Summary - Overdosed on Levo for two years, suffering severe hypers. These stopped when dose finally corrected but now, I have had to leave work, sell my house, and give up my pass times having been diagnosed with Heart Failure, are they related? Full Story Below......

Having suffered acute memory loss after brain infection I changed GP's to get the level of attention the hospital told me I needed. During the transfer, my Levo dose was accidentally increased from 150ug to 250ug. For the next two years I suffered regular hypers, nausea and sweating etc. but every few months I would collapse and be taken to hospital by ambulance. I have no idea what was done with me but I was usually released the same day, a few ideas were considered such as seizures, I lost my licence until I could get this cleared by a private specialist who basically considered the hospital doctors suggestion preposterous. Unfortunately, he had no answer for me. After two years and a lot of stress, pain and suffering I went to a different hospital when I felt similar symptoms starting. On this occasion it turned out to be a stomach bug but the doctor asked me if I was on Thyroid medication, I confirmed this and he told me to stop taking it immediately and see my GP as my levels were through the roof. I did this and on investigation the mistake was uncovered, my GP insisted this was not responsible for the symptoms I was having and even suggested they might be caused by Huntington's disease, I had chosen many years ago not to be tested for this. I changed back to my original GP and have not had any further instances of said hypers since lowering the dose.

I noticed however that my health did not completely recover. Although there was a massive improvement after getting the dose correct, physically and mentally things were gradually becoming harder to do and I eventually had to quit my job and sell my house. By the end of 2019 I could barely breathe and was taken to hospital where a specialist kept me in and wanted to do some tests on a shadow on my lung. Unfortunately, before he could do this, a night doctor decided to move my bed at 4am thus disturbing my rest and due to the change of environment (it was much colder) my ability to breathe. This is another story but basically, I was forced to sign myself out to avoid a dose of oral morphine to which I have a severe allergy. He forced me to do this despite me having a BP of 220/120 and I was discharged into the winter cold with untreated Pneumonia, no means of getting home and before 5am. The police eventually brought me back to the hospital as soon as my wife found out and alerted them, but I was given an antibiotic and sent home, no test on my lung shadow.

This brings me to a couple of weeks ago. Still feeling very unwell I finally got up the courage to contact my GP and get some tests done due to the Virus threat. It was Friday and I had an appointment for Monday morning, but I decided to order a new BP Monitor as mine was broken. The Monitor arrived from Amazon on Sunday afternoon and I checked my blood pressure several times. I had thought my blood pressure at the hospital was due to the anxiety I suffered at the hands of the hospital doctor that morning and in any case was not in any fit state before now to even look at a doctor. It was only the fear of Covid 19 and my love for my wife that convinced me to make this move.

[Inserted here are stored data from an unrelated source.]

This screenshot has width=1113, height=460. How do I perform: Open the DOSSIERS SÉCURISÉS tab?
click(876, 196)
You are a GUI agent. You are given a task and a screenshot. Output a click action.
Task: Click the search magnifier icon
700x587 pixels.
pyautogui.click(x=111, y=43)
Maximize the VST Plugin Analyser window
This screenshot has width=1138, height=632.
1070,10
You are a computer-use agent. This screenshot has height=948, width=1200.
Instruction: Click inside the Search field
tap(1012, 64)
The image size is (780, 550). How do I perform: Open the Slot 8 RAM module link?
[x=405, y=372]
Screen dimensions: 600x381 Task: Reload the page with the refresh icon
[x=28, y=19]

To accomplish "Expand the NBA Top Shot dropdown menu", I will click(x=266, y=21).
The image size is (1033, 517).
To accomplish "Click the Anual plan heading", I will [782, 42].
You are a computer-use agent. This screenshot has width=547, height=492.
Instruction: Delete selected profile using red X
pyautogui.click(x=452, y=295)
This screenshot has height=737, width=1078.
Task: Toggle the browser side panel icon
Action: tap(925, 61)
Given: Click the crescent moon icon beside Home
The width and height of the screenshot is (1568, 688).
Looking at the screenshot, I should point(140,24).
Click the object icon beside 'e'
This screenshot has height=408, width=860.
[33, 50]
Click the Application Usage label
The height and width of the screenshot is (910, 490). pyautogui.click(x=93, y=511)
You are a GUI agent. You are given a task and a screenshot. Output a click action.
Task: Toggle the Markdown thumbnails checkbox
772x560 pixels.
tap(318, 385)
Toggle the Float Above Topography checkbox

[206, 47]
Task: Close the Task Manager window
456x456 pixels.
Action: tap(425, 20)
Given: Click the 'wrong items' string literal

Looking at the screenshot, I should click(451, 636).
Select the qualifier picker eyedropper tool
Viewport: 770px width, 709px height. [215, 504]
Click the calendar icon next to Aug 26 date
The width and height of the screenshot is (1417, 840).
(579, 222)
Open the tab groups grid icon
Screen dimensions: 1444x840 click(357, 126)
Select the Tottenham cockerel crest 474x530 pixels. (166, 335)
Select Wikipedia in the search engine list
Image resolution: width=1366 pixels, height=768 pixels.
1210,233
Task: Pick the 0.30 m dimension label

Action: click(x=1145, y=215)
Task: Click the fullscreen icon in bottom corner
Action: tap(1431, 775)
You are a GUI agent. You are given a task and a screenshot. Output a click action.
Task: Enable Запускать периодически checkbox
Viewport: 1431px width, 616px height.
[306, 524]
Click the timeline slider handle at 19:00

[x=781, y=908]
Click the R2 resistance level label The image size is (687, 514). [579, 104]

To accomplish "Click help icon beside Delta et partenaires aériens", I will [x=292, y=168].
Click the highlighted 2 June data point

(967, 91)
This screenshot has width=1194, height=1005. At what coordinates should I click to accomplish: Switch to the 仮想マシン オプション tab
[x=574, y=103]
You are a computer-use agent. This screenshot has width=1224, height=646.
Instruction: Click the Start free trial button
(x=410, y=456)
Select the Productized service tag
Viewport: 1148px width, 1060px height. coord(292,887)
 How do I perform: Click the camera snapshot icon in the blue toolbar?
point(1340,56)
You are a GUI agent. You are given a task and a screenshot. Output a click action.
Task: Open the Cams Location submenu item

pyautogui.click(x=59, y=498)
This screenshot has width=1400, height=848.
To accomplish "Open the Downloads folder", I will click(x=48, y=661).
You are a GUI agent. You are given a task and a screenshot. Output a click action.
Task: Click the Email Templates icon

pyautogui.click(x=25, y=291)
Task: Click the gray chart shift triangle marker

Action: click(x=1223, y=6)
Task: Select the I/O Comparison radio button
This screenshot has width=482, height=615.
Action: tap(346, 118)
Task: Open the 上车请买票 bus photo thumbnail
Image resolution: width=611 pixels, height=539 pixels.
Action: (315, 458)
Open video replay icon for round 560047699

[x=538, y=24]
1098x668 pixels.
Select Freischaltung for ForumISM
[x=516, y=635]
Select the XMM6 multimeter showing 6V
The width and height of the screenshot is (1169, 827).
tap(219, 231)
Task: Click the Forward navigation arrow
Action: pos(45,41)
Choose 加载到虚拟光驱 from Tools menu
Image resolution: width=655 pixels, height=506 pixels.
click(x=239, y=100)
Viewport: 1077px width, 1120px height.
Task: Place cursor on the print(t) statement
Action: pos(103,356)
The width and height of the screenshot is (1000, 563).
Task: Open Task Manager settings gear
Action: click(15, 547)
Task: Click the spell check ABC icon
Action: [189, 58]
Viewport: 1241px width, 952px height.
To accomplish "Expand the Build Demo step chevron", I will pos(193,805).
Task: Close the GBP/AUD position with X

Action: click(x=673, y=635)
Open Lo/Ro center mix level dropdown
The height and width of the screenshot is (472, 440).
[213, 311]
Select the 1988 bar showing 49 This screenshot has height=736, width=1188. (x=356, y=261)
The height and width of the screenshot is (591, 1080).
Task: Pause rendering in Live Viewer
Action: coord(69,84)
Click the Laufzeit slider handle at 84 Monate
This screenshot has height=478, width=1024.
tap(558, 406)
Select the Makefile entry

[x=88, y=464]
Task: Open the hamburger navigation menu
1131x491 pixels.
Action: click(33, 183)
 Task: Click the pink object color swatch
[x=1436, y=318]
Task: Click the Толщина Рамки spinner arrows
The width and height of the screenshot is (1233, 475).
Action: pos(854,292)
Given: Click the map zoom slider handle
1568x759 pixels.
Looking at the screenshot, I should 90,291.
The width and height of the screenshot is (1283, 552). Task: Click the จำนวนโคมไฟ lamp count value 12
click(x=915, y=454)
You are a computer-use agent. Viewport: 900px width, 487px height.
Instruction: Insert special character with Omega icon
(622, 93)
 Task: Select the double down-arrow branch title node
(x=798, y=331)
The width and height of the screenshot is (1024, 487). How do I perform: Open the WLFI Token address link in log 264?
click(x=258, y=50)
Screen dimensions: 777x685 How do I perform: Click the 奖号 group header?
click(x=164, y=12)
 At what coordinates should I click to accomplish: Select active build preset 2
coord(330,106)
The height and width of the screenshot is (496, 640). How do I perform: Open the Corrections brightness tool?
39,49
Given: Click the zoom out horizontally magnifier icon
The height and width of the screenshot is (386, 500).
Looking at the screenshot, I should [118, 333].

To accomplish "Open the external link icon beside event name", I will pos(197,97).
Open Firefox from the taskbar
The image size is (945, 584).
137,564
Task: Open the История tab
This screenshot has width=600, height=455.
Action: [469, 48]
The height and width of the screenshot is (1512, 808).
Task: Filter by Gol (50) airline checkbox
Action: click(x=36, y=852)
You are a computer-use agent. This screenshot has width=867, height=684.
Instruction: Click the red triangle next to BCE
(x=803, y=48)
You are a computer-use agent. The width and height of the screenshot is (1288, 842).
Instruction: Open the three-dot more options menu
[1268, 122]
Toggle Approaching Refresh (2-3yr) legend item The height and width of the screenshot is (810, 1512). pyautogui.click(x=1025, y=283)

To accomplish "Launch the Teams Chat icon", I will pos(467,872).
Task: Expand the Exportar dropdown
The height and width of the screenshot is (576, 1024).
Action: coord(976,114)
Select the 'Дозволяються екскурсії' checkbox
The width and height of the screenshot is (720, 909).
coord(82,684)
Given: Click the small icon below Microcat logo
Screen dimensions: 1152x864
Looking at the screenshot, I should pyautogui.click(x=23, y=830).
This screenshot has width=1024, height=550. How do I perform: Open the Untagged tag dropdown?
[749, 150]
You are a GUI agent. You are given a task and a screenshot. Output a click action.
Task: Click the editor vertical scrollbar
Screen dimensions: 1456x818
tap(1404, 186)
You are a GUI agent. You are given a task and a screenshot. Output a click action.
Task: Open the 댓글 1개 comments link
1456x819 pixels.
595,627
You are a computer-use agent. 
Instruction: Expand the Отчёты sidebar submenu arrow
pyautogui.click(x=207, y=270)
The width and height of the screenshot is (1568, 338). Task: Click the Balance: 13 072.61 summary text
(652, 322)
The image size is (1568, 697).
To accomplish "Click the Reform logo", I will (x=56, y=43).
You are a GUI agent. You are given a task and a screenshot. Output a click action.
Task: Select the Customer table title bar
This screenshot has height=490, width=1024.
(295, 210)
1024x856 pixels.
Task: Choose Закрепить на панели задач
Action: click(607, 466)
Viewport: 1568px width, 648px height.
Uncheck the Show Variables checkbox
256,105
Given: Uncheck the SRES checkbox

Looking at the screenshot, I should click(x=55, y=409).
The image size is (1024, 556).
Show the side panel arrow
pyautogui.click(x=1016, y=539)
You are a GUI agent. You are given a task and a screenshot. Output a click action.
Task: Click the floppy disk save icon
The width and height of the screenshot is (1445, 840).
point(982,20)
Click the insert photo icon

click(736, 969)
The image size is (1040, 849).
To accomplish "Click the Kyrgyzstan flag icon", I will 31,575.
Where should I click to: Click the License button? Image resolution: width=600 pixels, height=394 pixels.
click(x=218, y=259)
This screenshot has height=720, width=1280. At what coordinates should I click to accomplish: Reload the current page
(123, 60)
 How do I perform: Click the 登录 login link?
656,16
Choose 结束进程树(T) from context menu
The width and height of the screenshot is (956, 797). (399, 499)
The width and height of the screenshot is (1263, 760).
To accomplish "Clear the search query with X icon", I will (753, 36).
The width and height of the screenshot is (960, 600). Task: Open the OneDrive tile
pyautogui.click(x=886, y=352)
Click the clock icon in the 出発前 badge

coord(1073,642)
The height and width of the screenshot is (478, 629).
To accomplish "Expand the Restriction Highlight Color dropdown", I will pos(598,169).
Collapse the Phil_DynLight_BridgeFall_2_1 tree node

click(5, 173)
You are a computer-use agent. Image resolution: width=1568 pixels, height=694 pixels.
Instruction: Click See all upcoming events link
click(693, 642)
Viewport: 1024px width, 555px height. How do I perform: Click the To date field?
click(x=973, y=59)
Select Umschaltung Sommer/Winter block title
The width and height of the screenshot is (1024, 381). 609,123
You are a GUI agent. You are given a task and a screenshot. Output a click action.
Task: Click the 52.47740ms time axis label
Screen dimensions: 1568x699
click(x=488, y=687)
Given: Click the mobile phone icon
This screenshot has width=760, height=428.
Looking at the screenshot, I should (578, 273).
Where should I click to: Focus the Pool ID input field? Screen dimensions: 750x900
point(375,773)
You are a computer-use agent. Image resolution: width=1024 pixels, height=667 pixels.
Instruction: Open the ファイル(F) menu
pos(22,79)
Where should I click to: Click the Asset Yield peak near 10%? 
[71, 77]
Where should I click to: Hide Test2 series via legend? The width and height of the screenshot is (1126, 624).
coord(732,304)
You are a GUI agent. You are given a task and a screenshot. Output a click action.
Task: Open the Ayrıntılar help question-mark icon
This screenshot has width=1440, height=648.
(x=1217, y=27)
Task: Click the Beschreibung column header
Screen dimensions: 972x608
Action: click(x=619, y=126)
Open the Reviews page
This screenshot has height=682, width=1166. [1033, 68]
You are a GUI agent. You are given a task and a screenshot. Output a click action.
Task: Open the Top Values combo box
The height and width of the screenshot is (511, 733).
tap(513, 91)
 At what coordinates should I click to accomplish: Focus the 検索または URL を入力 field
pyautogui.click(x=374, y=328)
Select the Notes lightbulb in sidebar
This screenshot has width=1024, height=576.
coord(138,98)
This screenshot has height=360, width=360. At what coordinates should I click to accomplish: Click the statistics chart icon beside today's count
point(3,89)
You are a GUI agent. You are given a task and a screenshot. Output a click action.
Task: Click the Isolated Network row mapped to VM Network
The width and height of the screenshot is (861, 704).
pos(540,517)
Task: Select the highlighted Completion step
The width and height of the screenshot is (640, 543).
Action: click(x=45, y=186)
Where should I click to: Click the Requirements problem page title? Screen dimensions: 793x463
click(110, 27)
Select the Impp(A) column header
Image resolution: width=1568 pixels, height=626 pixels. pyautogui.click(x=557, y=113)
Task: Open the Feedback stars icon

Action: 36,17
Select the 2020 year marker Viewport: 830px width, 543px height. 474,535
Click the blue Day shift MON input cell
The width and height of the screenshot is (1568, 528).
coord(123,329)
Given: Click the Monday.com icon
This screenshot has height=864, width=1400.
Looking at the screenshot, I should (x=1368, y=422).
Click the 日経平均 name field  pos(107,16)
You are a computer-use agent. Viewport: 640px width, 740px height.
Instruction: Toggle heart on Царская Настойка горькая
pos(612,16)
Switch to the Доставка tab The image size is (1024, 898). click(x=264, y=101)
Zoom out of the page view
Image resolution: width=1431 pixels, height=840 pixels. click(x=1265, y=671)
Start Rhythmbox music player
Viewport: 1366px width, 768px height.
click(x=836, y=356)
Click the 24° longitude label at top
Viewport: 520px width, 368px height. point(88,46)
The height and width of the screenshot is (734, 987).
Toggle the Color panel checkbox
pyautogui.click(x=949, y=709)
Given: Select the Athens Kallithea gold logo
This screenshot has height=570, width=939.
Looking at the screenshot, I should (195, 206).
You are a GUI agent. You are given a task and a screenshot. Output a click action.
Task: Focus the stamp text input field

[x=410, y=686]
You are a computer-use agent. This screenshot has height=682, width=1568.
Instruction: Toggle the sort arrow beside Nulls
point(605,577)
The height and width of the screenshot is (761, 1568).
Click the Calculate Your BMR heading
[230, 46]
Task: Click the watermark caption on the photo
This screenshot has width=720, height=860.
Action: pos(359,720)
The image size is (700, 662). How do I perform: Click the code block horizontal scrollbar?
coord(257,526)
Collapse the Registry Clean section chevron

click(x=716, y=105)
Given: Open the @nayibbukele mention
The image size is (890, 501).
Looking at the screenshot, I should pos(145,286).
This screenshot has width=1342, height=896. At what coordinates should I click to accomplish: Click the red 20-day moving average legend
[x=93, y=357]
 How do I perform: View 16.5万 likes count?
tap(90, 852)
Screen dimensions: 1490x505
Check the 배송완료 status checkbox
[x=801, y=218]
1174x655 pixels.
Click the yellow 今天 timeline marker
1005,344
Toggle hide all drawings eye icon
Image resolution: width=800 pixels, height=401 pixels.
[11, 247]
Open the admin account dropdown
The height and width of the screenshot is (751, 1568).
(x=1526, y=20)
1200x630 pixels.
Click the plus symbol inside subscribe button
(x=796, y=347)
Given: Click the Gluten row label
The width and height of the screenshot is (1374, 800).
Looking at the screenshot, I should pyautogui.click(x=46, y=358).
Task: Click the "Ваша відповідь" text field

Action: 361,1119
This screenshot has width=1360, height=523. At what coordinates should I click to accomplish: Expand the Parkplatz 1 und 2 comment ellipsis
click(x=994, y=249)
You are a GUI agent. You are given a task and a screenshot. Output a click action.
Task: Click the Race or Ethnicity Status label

My BP was 208/137, I phoned the out of hours service and was in hospital that evening. They spent a week doing tests and discovered the shadow was still there and that it represented fluid on the lining of the lung. This was to be dealt with at the outpatient’s clinic and, with my BP satisfactory, the hospital had me ready for discharge that Friday. Before discharge however I suffered a spell of dizziness and spots before my eyes. A quick ECG was ordered, and I was rushed to the cardiac intensive care. You can imagine my face as I was told I was having a heart attack. The Cardiologist held my hand as she told me and asked if I would like to contact anyone, I phoned my wife but I had to get the doctor to talk to her as I couldn't tell her.

The rest of the evening passed, everything was a blur and I was having gadgets, needles and stickers put everywhere. I don't know how much time had passed but we were well into the next day when another Cardiologist came and told me that there were no markers for me having had a heart attack but that I was suffering heart failure and had lost a third of my heart capacity. They wanted to keep monitoring me and said they were now going to keep me in and do the tests on the fluid in my lung. Due to previous experience, not just the one in December last, I have a fear of hospitals and my anxiety was rising. This got worse when they moved me onto the lung ward I was in before Christmas, and I really struggled. I spoke to the lead nurse and explained my circumstances as well as what they could do to make life easier for me, this is something I have learned to do since my brain injury back in 2014.

The fluid was to be taken from my lung at my bedside, the needle would be going into my back and local aesthetic was to be administered. The first attempt failed when the needle collided with a rib resulting in great pain and me apologising for my sudden movement because of said pain. The second attempt was a success with several vials of fluid removed for testing. Unfortunately, the fluid was not what the consultant was expecting so we are still barely over the starting line. Something to do with the wrong proteins I think they said. I did have a discussion with a couple of doctors about a possible relationship between my two year overdose on Levo and my heart failure but they were adamant it was not related, following my experience at this hospital over the past 5 months I am not convinced they are being entirely truthful.

I would love to know what others think!